From the beginning of 2025, the Bank of Ghana has shown a determined effort to stabilize the economy and support growth. The central bank has cut the Monetary Policy Rate (MPR) from 31.6% in January to 21.5% by September, lowered the 91-day Treasury Bill rate to 10.3%, and reduced the average lending rate to 24.15%. The Ghana Reference Rate (GRR) has also fallen to 17.86%, signaling a broader easing of borrowing costs.
On paper, these developments suggest a clear opportunity: businesses and individuals can technically borrow at lower rates, invest in expansion, and support economic activity. The measures indicate cheaper credit and a more conducive environment for growth.
But what if, in reality, there is no money to borrow? This is the dilemma Prof. Godfred Bokpin highlights: while policy rates have fallen, the actual liquidity in the system may not be enough to support businesses and households because the Bank of Ghana’s aggressive interventions to defensively bodyguard a low exchange rate are absorbing large amounts of liquidity from the market.
On one hand, the Bank of Ghana has aggressively intervened in the market to maintain a stable exchange rate, acting to defensively bodyguard a low rate. These actions are meant to inspire confidence and demonstrate policy effectiveness.
In theory, a lower exchange rate should now make transactions smoother for businesses and households. Since taking office, the central bank has managed to bring the cedi-dollar rate down from around GH₵15 to approximately GH₵10.7, though it later swung back to GH₵12.2 before being brought down again to around GH₵10.7, reflecting their continued efforts to support stability in the market.

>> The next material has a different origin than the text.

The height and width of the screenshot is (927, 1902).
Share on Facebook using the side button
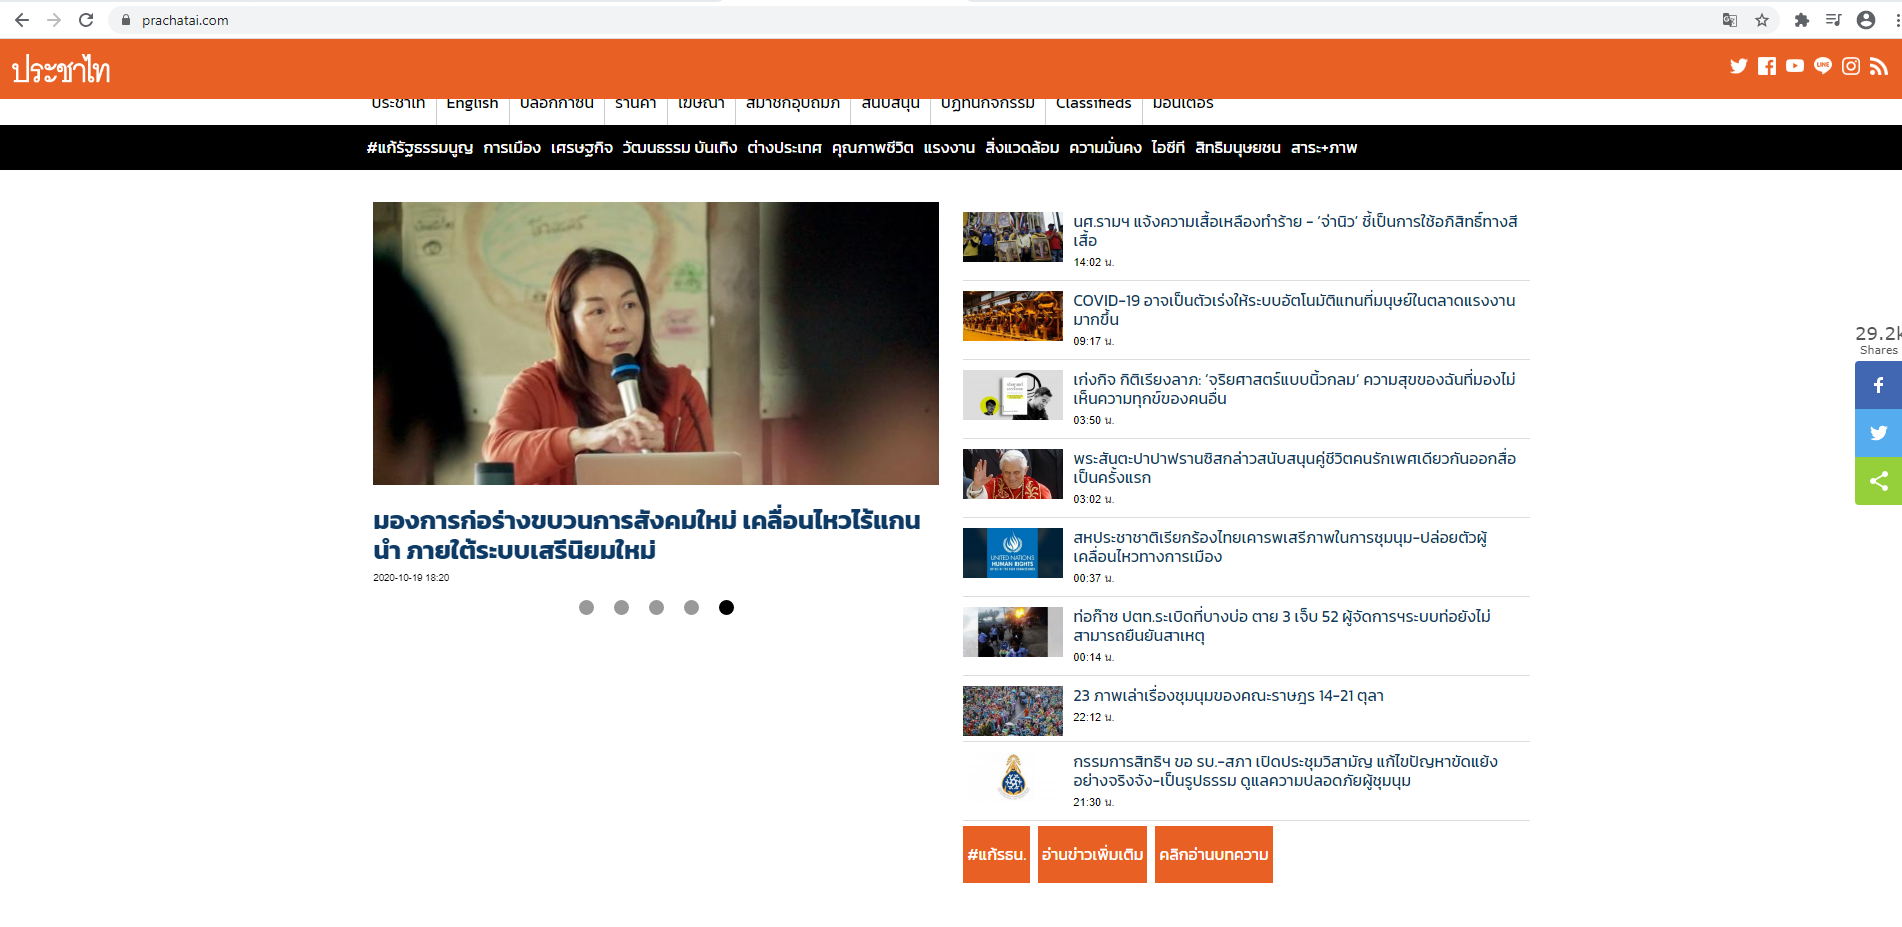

On the other hand, as Prof. Bokpin warns, the aggressive defense of the exchange rate is absorbing liquidity from the financial system.
“Even though rates are lower, there is technically no money available for businesses to borrow,” he explains. The billions of cedis used to defend the currency are essentially locked in central bank interventions, leaving banks cautious and credit scarce.
Prof. Bokpin argues that the focus of policy should be on real growth indicators, how many jobs are created, how businesses expand, and how productive the economy becomes. If policymakers lose sight of these fundamentals and become overly fixated on the exchange rate, he says, what good will it ultimately do? Businesses and investors, especially those in the diaspora, care about stability, not whether the rate is artificially low or high.
According to Prof. Godfred Bokpin, the current focus on the exchange rate is producing short-term optics rather than supporting sustainable growth. He emphasizes that true economic strength should be measured by tangible outcomes such as the number of jobs created, the opportunities generated for businesses, and the overall stability that allows companies to plan, invest, and expand.
He urges policy managers to focus on measures that support sustainable growth, ensure adequate credit availability, and allow the private sector to thrive, rather than chasing symbolic victories through exchange rate manipulation.